### Selected extract
>>>

To write an efficient disk defragger, model how you tidy your apartment, better still, how Martha Stewart tidies her house.

Implementation In Hardware

Here are some random thoughts on how you might implement a martha in hardware. The main advantage is the OS (Operating System) can’t corrupt the disk by crashing during the middle of tidying. Another advantage is the mechanism is OS-independent. It works even for obscure OS es and file systems for which there is no market to write a defragger. Another advantage is could use hardware assist. A hardware martha might better be able to prioritise real work over tidying work. To an OS, a software martha might appear just like any other user task.

I thought of implementing a martha several ways. One is where the disk hardware transparently physically reordered entire tracks optimally. It snoops on disk activity to discover which tracks are accessed most frequently and which sequentially. Even if the OS were stupid enough to fragment a large file over many tracks, the martha could pull them together contiguously.

One problem would be a track containing both rarely and frequently used small files. Such a martha could not fix that. Ditto if a large file were badly fragmented so that it shared many tracks with other files.

Another approach is for the martha to remap every cluster to its optimal spot on disk. That allows it to move around even tiny files and system files dynamically. That approach makes the disk more vulnerable to crash from the even larger map getting out of whack. You might need to use flash RAM (Random Access Memory) so that power failure never caused you to lose the cached cluster map. You might handle the problem much the way NTFS (New Technology File System) or SQL (Standard Query Language) does with transaction updates to duplicate copies.

Another approach is for the disk itself (or a controller firmware or a martha-enabled driver) to implement an entire file system. The file system would have abilities similar to NTFS, ext3 etc, but cleverer. Its structure would be proprietary and hidden. This sealing could be used to provide extra security by closing the usual back doors. The interface to it would plug-in at the same level as a file system plugs into Windows or Linux. You can then start getting clever, with hardware-assisted faster file lookup, faster find, scanning with hardware, built-in SQL etc. Because of the higher level interface, you are free to experiment and compete on speed via intelligence without breaking any code.

As RAM gets cheaper and cheaper, it would make sense for all writes to be procrastinated, stored in cache, and only physically written much later to an optimal spot on disk. In other words, you don’t let the disk get fragmented or disorganised. Every write gives an excuse to reposition that data. It is most important to keep the stuff you access most frequently tidy. Sending old stuff to the attic (remote regions of the disk) is a background task needed only to free up some space.

Miniaturisation will eventually make the it possible to fit multiple actuator arms inside the drive. Marthaing will give the extra arms something to do when the disk is not running flat out.

As disks get larger and cheaper, it may become economic to use a pair of disks, with background copy back and forth between them, reading and writing to both disks in some clever way, in a way transparent to the users. You are giving up some space to get back extra speed.

<<<

### Data
>>>

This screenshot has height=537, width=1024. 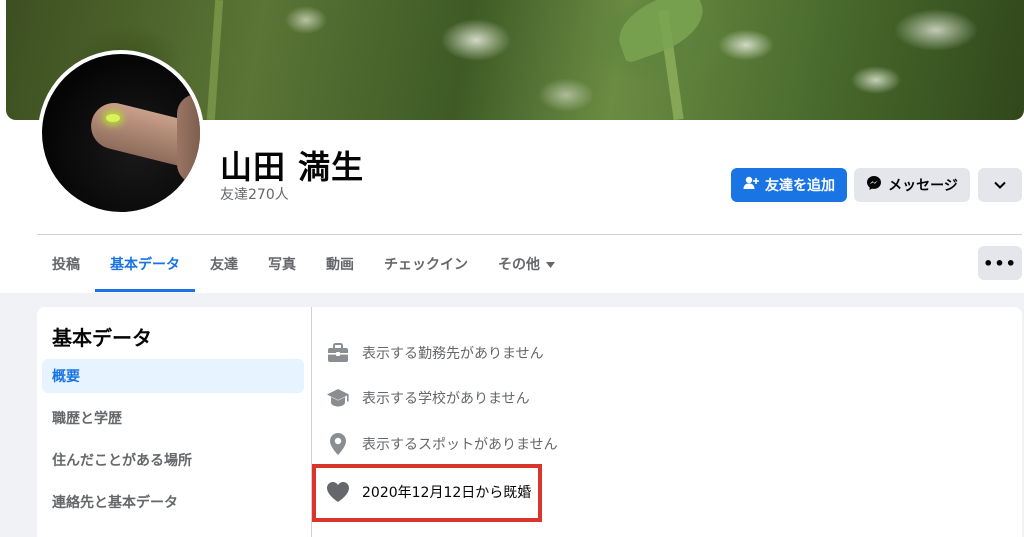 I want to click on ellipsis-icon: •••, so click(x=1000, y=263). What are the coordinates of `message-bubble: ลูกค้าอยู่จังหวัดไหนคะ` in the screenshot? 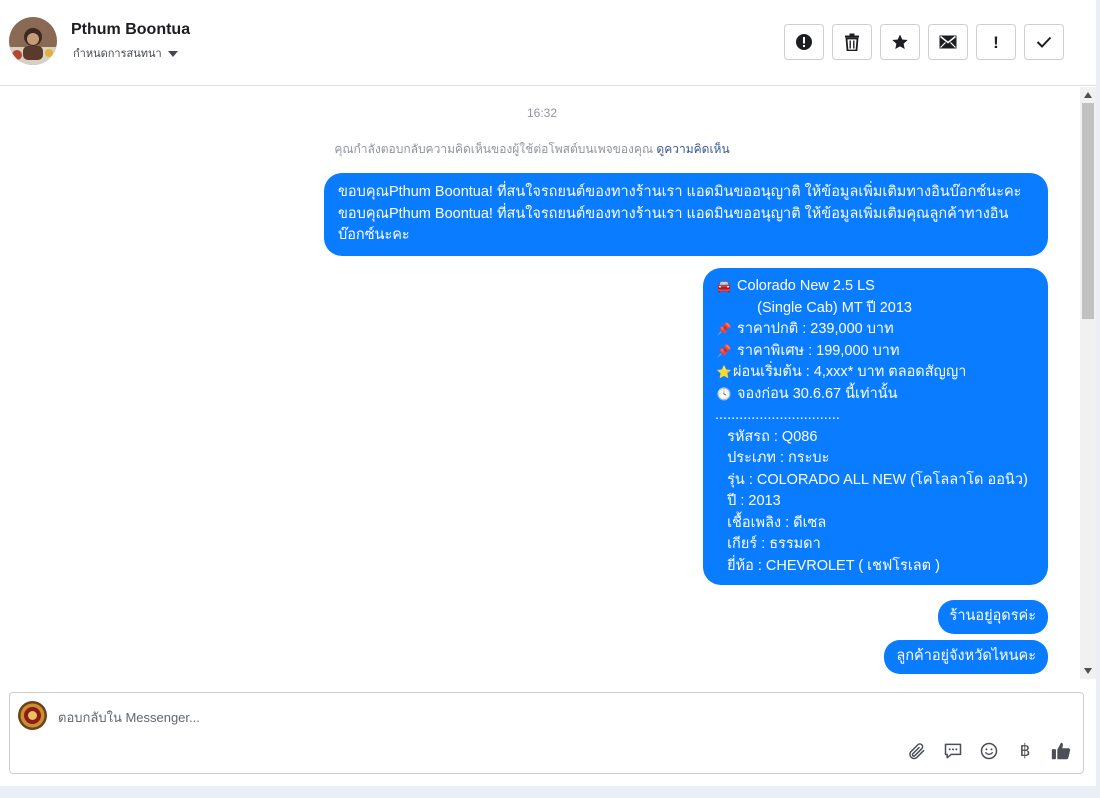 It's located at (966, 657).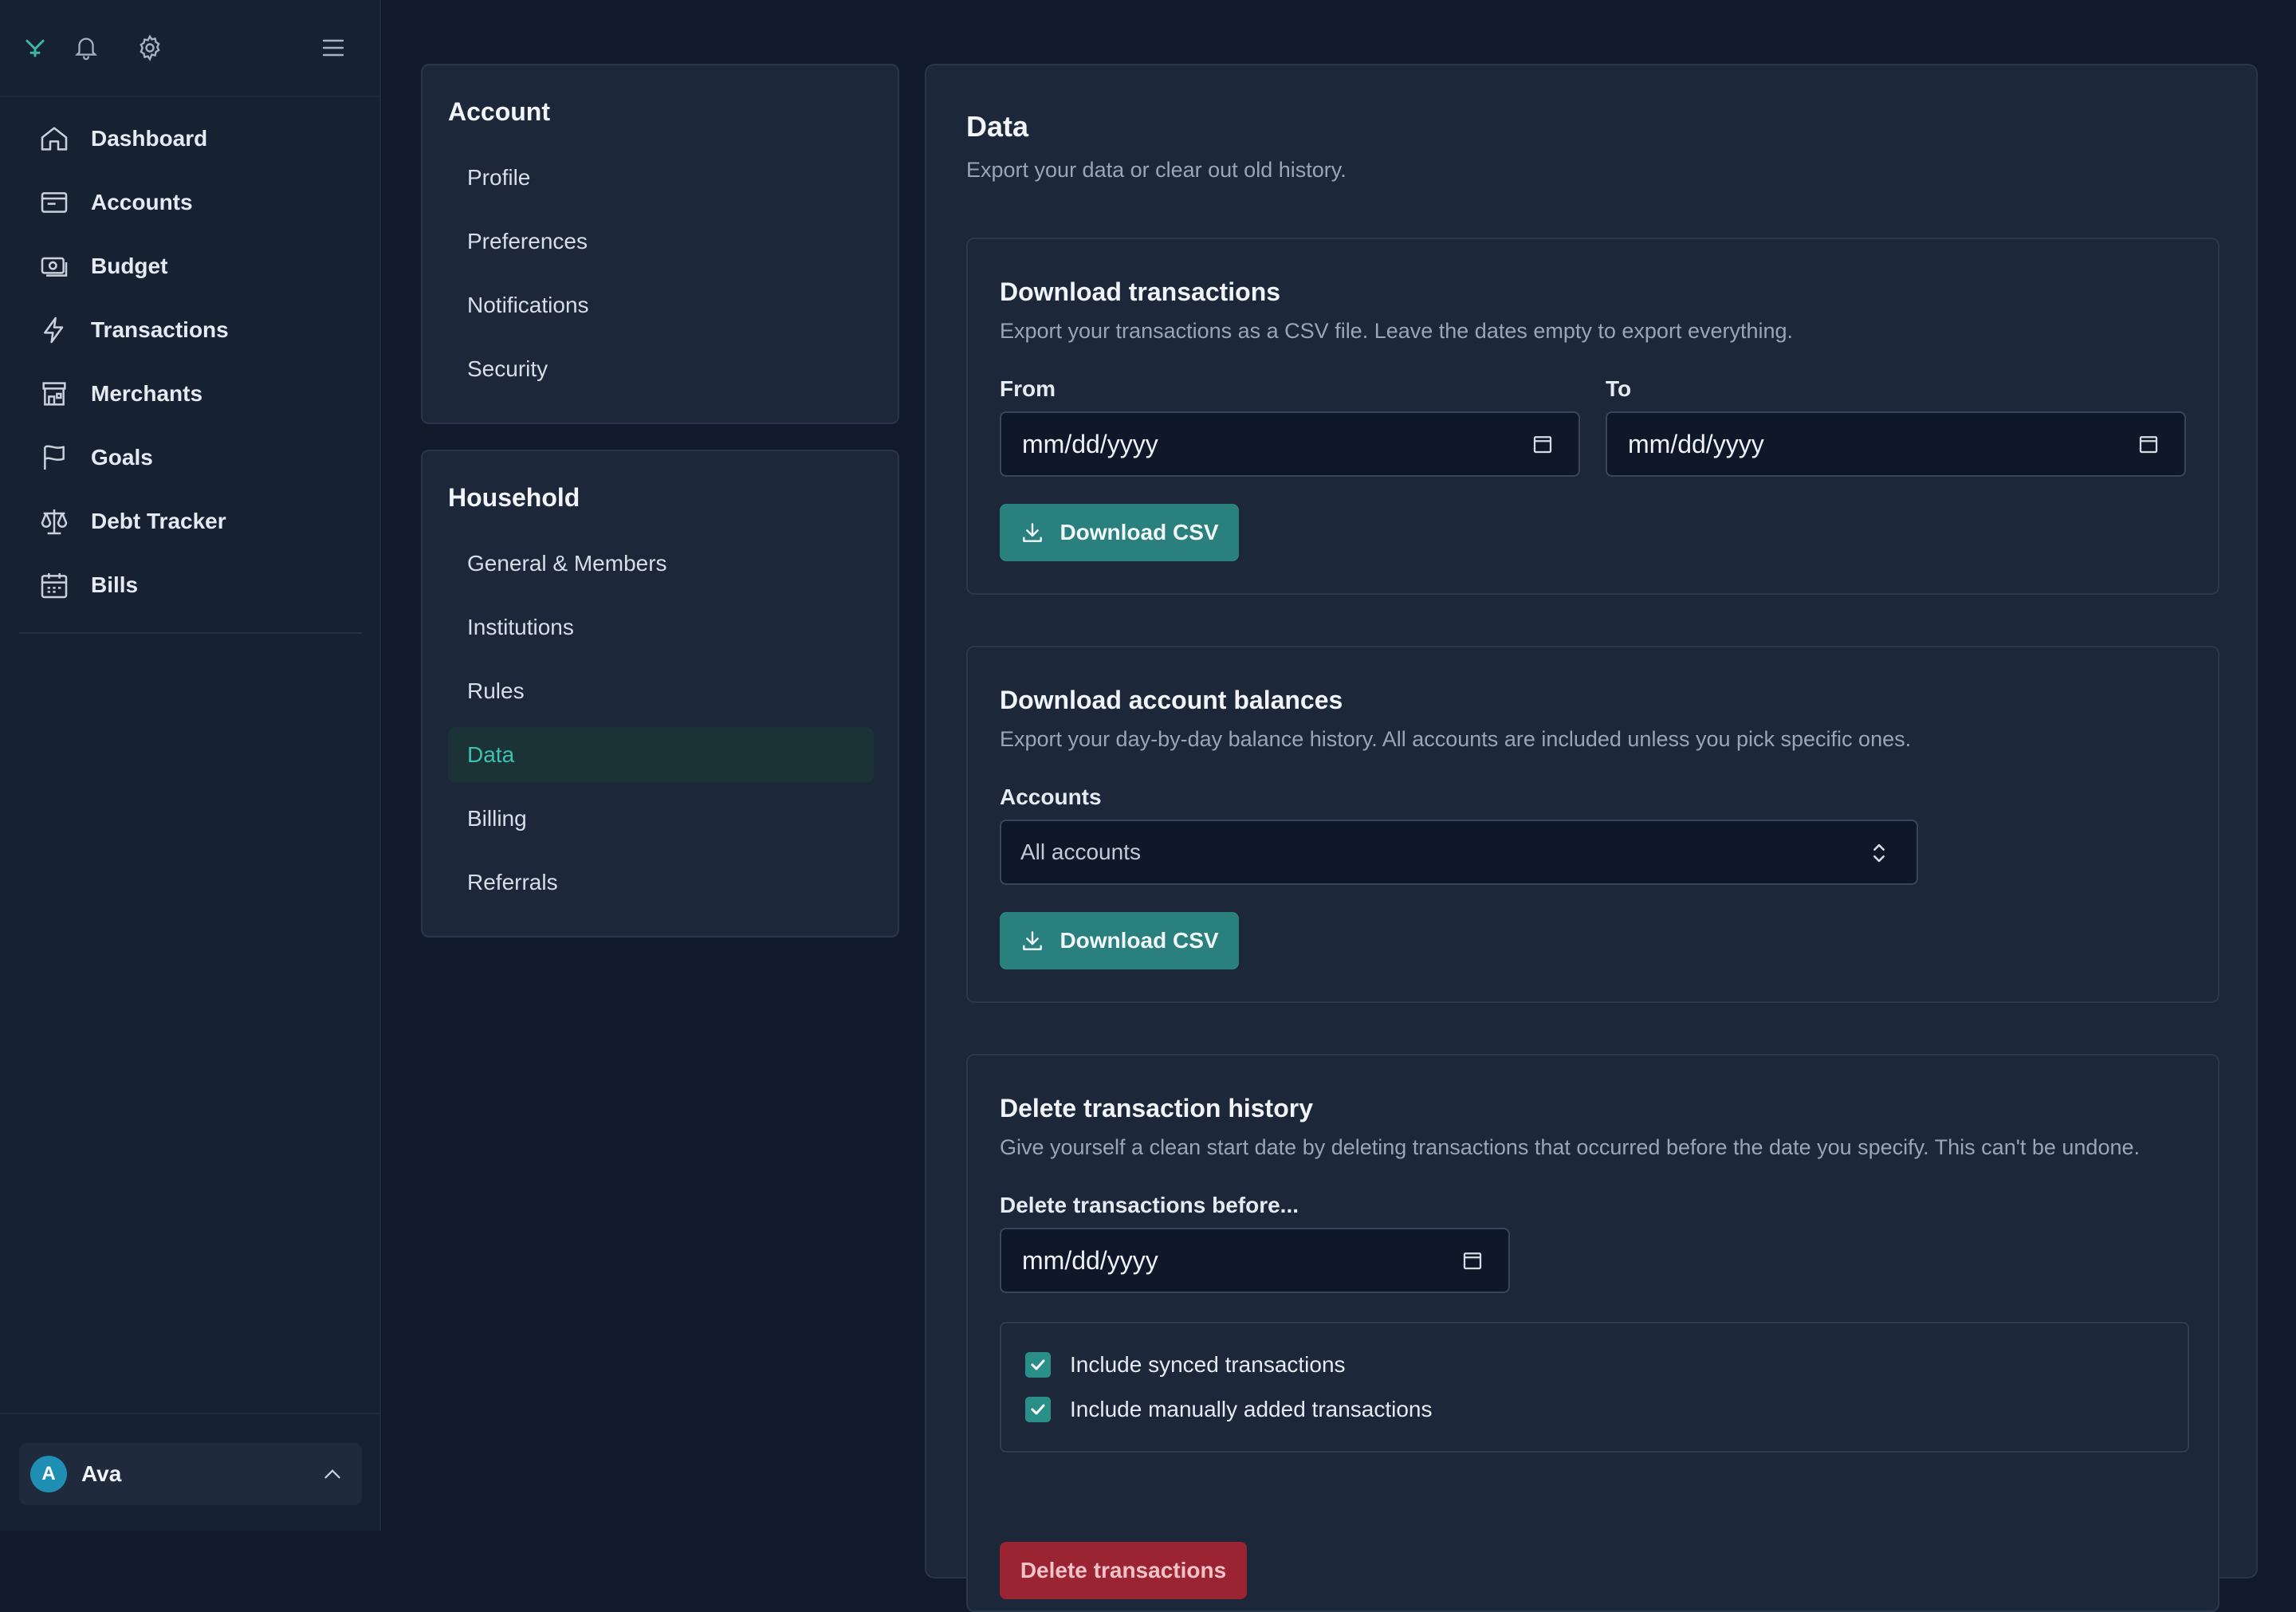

<<<

### Problem requirements
Please answer these about the text on hardware disk tidying:
1. What is named as the main advantage of implementing a martha in hardware?
2. What kind of memory might be used so that a power failure never loses the cached cluster map?
3. With a pair of disks, what is given up to get back extra speed?
The data was taken from a separate source.

### Solution for this problem
1. The OS can't corrupt the disk by crashing in the middle of tidying.
2. Flash RAM.
3. Some space.